WHAT TO PRODUCE:
Transcribe exactly everything in the data below from the line containing "This screenshot has width=938, height=949." down to the line containing "Task: Open the top", both lines included and nothing further.

SUPPLIED INFORMATION:
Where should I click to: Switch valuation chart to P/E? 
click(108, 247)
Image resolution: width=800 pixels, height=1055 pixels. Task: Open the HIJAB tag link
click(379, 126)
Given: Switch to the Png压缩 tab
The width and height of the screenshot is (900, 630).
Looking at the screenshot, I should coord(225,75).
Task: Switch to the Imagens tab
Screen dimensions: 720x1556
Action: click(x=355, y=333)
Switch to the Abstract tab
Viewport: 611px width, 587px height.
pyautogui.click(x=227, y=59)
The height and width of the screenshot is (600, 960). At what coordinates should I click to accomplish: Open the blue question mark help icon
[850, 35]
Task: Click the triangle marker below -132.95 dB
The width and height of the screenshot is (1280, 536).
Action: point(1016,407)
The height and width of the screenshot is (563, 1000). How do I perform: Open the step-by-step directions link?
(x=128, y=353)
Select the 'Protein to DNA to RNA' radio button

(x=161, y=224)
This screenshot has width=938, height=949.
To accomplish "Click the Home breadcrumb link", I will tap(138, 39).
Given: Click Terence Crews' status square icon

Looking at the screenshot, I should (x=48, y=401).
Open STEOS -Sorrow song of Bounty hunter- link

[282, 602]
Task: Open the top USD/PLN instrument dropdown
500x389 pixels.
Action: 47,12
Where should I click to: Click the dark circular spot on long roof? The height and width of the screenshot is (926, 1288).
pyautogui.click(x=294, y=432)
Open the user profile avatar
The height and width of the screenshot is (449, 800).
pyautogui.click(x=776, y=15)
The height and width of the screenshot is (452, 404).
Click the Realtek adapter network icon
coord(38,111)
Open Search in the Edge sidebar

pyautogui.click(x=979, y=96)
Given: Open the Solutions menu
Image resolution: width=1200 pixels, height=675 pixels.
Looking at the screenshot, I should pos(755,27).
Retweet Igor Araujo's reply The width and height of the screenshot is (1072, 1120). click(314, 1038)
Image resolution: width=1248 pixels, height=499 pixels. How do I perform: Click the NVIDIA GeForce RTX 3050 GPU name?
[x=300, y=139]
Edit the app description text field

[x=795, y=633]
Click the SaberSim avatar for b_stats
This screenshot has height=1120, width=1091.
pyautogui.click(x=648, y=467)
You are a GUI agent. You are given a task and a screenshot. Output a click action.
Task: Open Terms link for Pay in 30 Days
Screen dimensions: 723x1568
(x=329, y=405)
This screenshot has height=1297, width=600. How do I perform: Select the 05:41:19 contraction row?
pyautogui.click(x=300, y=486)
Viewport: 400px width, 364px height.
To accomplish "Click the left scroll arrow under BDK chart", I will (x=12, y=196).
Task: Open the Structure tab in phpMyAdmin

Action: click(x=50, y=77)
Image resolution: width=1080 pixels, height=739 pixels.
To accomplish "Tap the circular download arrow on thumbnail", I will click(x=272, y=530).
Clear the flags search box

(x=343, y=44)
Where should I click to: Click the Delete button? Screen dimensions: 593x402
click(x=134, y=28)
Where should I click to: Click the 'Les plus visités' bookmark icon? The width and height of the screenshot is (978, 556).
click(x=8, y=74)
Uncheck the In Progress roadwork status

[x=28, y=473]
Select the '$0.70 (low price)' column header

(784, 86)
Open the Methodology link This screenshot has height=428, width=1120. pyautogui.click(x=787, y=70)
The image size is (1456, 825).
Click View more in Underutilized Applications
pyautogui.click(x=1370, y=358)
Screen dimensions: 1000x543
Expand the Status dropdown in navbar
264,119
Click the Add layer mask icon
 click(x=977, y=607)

THE ANSWER:
This screenshot has width=938, height=949.
To accomplish "Click the Home breadcrumb link", I will tap(138, 39).
Given: Click Terence Crews' status square icon

Looking at the screenshot, I should (x=48, y=401).
Open STEOS -Sorrow song of Bounty hunter- link

[282, 602]
Task: Open the top USD/PLN instrument dropdown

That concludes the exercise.